Quand Hugo von Hofmannsthal, le poète et librettiste de Richard Strauss, commença en 1911 à réfléchir au prochain opéra qui les rassemblerait, il imagina La Femme sans ombre comme un conte féérique « qui serait à La Flûte enchantée ce que Le Chevalier à la rose est aux Noces de Figaro ». Ce jeudi soir à la Halle aux grains, nous y voici : l'Orchestre National du Capitole de Toulouse va jouer non pas les quatre opéras bien entendu, mais des ouvertures et des airs de Mozart mêlés aux suites issues des opéras de Strauss.

Constantin Trinks dirige l'ONCT © Romain Alcaraz
Constantin Trinks dirige l'ONCT
© Romain Alcaraz

Commençons par saluer Constantin Trinks : le chef allemand remplace au pied levé Tarmo Peltokoski, victime de la grippe. Il nous apporte très vite la preuve qu’il n’est pas qu’un pis-aller. Grand habitué des fosses, il ne craint pas de faire jouer son corps, habituellement dérobé au regard, à l’unisson de l’ONCT. Son entrain communicatif rend l’orchestre immédiatement éloquent quand bien même il aborde deux esthétiques musicales aussi lointaines que celles de Mozart et de Strauss.

Après une mise en bouche appréciée – l’ouverture de La Flûte sur un plateau d’argent –, voici que Siobhan Stagg entre sur scène pour « Ach, ich fühl’s », l'air de Pamina.
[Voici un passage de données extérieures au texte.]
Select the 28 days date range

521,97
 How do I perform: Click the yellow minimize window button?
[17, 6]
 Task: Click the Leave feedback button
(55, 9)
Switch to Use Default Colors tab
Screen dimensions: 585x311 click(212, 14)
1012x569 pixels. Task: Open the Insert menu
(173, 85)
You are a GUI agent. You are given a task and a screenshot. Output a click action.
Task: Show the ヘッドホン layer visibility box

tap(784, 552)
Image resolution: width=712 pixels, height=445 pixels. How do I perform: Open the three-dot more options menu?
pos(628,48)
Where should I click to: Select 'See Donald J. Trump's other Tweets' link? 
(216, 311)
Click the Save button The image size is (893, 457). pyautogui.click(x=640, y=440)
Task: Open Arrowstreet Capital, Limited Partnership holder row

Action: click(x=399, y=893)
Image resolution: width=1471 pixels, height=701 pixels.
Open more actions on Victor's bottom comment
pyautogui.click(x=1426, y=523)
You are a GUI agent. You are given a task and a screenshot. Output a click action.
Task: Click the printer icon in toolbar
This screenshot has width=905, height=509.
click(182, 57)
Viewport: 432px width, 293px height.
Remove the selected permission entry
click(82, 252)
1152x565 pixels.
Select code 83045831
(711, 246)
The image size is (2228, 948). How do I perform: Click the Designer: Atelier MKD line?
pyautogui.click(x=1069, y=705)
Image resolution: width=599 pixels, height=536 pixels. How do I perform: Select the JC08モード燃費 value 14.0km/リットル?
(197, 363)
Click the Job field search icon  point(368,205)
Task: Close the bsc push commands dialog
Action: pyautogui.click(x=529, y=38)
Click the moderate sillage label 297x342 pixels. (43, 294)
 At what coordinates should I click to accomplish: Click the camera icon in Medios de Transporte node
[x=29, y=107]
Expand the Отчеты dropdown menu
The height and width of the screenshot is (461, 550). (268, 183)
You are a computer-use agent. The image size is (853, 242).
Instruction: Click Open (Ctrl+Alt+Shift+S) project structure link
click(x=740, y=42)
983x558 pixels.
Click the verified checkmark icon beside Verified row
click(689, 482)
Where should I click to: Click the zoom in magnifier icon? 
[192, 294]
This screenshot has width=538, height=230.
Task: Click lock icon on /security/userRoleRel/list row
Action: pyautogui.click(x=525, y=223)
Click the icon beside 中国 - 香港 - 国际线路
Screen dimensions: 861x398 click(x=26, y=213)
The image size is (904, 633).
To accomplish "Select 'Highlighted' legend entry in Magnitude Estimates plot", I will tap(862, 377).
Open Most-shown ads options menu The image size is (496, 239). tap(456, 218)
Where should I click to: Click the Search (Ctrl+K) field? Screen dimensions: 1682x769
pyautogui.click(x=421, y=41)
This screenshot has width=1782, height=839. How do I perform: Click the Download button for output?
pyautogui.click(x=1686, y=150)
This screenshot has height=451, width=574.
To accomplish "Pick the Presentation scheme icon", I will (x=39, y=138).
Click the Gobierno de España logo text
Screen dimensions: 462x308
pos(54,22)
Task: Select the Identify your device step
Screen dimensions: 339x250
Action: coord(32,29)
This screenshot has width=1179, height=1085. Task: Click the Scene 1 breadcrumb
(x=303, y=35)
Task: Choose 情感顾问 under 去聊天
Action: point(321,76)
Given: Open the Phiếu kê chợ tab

Voix pleine mais hésitante, visage comme fermé, que se passe-t-il ? Nous découvrons en fait l’actrice sous la cantatrice : elle incarne pleinement l’amante déçue par le silence de son Tamino. Bonheur enfui, larmes qui coulent, repos dans la mort, toute la gamme de la tristesse passe dans les yeux et dans la voix de la soprano. Aussi quel contraste avec « Temerari… Come scoglio », le récitatif puis l’aria héroïque de Fiordiligi ! Comme si l’air de bravoure, avec ses impressionnants sauts d'intervalles et ses graves expressifs, ouvrait un nouvel horizon. Avec sourire, aplomb et volubilité, Stagg nous comble.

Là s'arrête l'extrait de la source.